The other options are incorrect because DHCP reservations do not work by prioritizing options or leasing IP addresses based on categories. Additionally, network switches do not assign IP addresses; this is the responsibility of the DHCP server. Instead, reservations are specifically tied to MAC addresses to maintain consistency in IP assignment.

Question 58

What port number does HTTPS utilize?

80
123
443
143

Answer 58

The correct answer is 443. HTTPS, or Hypertext Transfer Protocol Secure, uses port 443 for secure communication over a computer network. It is the secure version of HTTP, and it encrypts data transmitted between the client and server to ensure confidentiality and integrity.

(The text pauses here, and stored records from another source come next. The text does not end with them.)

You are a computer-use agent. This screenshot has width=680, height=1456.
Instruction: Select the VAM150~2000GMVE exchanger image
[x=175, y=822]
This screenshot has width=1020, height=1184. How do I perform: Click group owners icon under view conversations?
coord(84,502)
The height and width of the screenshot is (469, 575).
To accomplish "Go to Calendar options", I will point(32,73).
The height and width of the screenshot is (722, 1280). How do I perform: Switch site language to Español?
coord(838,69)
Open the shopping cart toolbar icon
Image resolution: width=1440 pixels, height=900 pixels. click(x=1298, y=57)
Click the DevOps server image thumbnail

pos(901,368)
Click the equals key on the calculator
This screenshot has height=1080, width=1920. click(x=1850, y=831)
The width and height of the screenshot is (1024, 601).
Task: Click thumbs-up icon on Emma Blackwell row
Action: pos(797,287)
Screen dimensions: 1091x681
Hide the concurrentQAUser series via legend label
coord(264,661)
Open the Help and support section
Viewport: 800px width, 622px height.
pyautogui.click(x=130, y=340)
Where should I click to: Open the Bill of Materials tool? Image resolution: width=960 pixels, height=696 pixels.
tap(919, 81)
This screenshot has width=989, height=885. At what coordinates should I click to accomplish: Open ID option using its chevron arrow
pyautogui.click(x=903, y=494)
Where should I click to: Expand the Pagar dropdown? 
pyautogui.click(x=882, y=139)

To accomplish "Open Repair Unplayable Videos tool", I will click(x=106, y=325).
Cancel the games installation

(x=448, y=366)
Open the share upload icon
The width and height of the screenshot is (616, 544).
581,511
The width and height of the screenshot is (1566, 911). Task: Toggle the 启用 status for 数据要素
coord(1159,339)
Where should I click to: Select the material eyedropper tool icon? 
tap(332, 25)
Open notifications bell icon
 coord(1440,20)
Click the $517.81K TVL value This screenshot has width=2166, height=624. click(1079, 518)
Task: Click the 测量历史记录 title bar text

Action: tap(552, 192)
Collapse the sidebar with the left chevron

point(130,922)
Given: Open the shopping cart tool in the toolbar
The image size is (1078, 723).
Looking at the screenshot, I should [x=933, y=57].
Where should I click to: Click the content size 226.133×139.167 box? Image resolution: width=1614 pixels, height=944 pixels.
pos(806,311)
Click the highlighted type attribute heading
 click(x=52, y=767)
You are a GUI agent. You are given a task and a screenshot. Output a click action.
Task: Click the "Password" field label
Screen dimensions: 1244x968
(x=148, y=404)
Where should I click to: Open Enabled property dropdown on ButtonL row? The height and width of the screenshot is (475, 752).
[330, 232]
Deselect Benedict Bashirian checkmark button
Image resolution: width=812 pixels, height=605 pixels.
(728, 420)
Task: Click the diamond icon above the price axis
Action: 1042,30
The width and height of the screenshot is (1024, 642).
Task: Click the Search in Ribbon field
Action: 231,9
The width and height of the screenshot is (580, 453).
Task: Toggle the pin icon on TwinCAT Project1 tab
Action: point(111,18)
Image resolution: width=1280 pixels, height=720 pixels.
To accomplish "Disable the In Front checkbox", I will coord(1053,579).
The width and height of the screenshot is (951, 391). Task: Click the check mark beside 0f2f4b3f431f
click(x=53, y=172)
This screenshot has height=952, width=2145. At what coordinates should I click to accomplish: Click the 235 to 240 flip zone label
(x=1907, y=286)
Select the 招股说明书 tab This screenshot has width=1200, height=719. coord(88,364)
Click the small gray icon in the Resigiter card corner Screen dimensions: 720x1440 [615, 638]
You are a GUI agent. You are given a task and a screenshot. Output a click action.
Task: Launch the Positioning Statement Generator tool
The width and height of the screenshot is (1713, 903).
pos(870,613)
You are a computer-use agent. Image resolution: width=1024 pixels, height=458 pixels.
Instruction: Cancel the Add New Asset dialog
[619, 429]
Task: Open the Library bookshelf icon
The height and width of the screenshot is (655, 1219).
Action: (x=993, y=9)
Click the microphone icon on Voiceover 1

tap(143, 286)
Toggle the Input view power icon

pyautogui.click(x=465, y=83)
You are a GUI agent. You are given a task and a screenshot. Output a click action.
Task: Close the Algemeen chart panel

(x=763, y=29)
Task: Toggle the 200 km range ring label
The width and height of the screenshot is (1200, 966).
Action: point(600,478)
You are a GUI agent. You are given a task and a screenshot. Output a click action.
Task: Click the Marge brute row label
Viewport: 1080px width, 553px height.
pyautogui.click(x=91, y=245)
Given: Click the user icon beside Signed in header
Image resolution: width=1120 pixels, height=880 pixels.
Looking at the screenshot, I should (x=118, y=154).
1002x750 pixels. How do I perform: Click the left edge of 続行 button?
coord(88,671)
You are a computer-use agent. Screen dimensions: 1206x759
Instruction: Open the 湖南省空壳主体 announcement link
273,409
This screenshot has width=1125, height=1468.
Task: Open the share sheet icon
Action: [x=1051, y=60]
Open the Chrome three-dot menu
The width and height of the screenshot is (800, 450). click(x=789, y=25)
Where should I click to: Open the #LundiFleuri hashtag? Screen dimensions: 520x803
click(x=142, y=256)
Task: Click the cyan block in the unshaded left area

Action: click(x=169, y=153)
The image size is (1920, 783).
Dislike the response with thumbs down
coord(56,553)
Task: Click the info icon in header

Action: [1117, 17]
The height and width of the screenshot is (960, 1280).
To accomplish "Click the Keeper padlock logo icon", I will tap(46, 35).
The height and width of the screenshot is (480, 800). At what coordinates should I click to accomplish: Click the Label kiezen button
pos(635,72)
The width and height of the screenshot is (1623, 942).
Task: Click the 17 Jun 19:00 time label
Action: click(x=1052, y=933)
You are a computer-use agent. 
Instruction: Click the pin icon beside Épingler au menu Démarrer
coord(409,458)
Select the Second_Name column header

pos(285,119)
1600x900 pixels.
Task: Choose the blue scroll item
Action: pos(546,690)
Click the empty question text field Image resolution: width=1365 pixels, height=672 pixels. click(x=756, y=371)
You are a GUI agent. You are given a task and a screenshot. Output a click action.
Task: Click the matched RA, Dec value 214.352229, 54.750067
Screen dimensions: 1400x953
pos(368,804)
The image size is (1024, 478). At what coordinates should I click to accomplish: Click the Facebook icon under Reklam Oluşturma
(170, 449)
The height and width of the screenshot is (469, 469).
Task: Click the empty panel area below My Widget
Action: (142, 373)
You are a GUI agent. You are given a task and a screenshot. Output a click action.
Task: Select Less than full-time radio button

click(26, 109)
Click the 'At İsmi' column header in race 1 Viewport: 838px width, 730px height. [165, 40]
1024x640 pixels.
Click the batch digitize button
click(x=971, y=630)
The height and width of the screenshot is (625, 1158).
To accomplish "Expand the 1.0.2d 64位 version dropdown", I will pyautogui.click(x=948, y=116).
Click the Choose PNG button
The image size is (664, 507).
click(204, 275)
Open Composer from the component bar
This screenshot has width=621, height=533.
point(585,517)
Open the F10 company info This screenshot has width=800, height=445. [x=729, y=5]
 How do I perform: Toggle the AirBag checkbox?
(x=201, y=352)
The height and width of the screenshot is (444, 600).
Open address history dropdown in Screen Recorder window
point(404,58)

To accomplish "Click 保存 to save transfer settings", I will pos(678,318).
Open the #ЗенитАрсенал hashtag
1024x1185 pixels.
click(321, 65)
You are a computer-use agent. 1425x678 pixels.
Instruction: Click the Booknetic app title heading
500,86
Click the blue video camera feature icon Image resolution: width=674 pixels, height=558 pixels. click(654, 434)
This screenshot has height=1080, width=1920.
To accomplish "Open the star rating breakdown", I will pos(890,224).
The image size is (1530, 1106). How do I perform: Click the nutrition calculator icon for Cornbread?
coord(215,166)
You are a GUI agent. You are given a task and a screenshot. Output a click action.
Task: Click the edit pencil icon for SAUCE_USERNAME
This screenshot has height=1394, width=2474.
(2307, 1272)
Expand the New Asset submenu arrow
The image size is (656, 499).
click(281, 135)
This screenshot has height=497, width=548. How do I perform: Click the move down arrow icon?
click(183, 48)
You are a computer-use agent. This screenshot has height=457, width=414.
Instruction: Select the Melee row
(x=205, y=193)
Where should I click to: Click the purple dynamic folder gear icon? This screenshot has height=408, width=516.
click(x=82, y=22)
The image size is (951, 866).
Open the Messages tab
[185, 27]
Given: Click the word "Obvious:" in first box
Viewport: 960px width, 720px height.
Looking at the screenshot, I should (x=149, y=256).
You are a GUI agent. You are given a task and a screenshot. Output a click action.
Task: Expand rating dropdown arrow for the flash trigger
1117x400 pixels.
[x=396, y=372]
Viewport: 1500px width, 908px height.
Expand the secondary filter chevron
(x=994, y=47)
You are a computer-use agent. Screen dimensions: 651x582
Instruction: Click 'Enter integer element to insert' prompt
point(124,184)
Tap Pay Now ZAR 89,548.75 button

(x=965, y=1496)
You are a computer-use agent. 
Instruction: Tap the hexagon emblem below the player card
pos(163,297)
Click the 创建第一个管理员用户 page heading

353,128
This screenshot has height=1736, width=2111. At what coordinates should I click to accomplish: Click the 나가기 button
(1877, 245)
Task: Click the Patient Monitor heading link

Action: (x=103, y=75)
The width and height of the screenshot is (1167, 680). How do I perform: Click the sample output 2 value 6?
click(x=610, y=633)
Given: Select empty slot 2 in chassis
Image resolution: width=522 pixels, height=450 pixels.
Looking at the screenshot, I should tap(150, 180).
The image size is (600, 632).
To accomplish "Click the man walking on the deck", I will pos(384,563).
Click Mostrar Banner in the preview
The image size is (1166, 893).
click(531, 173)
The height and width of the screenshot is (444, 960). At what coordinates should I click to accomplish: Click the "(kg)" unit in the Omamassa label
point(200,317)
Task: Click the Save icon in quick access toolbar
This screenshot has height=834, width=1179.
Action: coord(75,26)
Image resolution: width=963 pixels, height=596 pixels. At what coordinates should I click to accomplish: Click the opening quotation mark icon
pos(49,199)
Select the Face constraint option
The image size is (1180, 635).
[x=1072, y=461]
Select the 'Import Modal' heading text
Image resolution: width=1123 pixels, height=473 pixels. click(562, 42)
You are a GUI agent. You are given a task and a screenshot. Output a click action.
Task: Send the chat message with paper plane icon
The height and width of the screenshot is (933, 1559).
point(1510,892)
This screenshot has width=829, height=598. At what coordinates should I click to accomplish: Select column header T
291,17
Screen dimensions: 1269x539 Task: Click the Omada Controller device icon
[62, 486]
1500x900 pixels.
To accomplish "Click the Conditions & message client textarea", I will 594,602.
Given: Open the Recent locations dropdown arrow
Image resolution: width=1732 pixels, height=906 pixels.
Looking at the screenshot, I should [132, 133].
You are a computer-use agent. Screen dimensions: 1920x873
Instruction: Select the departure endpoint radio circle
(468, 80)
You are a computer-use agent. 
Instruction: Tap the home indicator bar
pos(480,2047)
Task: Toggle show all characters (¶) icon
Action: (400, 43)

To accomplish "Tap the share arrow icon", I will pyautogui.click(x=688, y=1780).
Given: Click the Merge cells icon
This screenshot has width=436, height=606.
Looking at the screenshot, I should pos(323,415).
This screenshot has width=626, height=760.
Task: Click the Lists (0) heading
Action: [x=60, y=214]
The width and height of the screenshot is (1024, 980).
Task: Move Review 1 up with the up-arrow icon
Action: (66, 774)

The other options are incorrect because port 80 is used for standard HTTP traffic, port 123 is typically associated with the Network Time Protocol (NTP), and port 143 is used for Internet Message Access Protocol (IMAP) without encryption. Thus, only port 443 is designated for HTTPS traffic.

Question 59

Which of the following layers within software-defined networking consists of the physical networking devices, such as switches and routers?

Control layer
Management plane
Application layer
Infrastructure layer

Answer 59

The correct answer is Infrastructure layer. In software-defined networking (SDN), the Infrastructure layer consists of the physical networking devices like switches, routers, and other hardware that handle data traffic. This layer is also referred to as the “data plane” and is responsible for forwarding packets based on the rules set by the SDN controller.

The Control layer is where the SDN controller resides, managing traffic flow and device configuration. The Management plane oversees network-wide policies and communication between the controller and other network components. The Application layer consists of SDN applications that define policies and communicate requirements to the controller.